SOURCE TEXT:
+-------+

If you define ssl-cert, ssl-key, ssl-ca-cert, or ssl-crl-path in webserver.conf, Puppet Server uses the file at ssl-crl-path as the CRL for authenticating clients via SSL. If at least one of the ssl- settings in webserver.conf is set but ssl-crl-path is not set, Puppet Server will not use a CRL to validate clients via SSL.

If none of the ssl- settings in webserver.conf are set, Puppet Server uses the CRL file defined for the hostcrl setting---and not the file defined for the cacrl setting--in puppet.conf. At start time, Puppet Server copies the file for the cacrl setting, if one exists, over to the location in the hostcrl setting.

Any CRL file updates from the Puppet Server certificate authority---such as revocations performed via the certificate_status HTTP endpoint---use the cacrl setting in puppet.conf to determine the location of the CRL. This is true regardless of the ssl- settings in webserver.conf.

capass

Puppet Server does not use this setting. Puppet Server's certificate authority does not create a capass password file when the CA certificate and key are generated.

+-------+

RECORDED INFORMATION:
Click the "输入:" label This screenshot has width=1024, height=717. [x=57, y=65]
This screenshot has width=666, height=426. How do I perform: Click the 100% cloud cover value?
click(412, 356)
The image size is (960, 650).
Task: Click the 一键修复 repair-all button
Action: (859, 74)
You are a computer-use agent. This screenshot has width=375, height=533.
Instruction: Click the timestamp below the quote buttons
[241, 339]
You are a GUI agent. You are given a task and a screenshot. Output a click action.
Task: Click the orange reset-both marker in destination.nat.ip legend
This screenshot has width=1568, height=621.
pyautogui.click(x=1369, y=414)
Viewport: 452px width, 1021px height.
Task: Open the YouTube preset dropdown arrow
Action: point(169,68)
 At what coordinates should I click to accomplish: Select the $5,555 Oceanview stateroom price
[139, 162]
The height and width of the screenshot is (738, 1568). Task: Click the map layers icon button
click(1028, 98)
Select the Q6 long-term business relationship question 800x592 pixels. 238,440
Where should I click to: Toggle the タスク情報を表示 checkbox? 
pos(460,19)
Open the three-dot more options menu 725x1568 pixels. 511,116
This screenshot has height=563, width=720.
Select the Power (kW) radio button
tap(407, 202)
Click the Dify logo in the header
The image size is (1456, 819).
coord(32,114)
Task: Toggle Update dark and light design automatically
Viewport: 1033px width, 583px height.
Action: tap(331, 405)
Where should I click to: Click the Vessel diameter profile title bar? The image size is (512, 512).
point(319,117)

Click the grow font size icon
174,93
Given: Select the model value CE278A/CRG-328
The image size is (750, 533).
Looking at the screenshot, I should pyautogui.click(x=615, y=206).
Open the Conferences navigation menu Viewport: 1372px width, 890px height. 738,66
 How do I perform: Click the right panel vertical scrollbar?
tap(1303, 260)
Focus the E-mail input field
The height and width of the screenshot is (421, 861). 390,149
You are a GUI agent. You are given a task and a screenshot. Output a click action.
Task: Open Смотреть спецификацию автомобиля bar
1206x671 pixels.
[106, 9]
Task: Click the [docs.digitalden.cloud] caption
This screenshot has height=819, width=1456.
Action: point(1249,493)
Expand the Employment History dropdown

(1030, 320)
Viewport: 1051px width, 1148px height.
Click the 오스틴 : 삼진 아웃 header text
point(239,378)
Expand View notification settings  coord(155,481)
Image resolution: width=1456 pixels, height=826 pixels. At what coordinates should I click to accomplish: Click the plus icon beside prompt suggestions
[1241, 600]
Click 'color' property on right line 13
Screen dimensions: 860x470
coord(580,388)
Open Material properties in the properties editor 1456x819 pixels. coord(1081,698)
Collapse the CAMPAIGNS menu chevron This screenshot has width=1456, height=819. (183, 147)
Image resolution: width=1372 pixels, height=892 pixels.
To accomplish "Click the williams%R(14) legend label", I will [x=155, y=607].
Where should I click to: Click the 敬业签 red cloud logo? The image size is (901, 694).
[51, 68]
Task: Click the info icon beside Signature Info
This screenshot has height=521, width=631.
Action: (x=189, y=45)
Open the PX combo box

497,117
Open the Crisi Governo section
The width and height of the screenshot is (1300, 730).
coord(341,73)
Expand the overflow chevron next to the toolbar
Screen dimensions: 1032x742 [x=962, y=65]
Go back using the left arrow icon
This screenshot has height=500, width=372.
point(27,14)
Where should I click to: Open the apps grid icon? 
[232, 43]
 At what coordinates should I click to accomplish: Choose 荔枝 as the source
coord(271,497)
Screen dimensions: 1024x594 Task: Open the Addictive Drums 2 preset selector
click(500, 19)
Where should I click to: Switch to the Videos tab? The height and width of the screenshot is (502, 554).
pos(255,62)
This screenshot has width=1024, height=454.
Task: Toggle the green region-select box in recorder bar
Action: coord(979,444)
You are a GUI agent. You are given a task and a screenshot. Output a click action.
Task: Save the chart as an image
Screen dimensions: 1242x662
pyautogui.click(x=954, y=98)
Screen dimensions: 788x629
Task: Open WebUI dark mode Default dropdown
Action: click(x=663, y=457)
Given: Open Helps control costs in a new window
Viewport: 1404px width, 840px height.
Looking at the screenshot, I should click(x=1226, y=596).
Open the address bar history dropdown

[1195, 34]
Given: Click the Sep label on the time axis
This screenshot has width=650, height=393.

+-------+

DO THIS:
Answer these from the Puppet Server settings text.
(a) If at least one ssl- setting in webserver.conf is set but ssl-crl-path is not, does Puppet Server use a CRL to validate clients via SSL?
(b) Which puppet.conf setting decides where the CRL is located for updates from the Puppet Server certificate authority?
(c) Does Puppet Server's certificate authority create a capass password file when the CA certificate and key are generated?
The records have nothing to do with the Puppet Server settings text.

OUTPUT BELOW:
(a) No, it will not use a CRL to validate clients via SSL.
(b) The cacrl setting.
(c) No, it does not create one.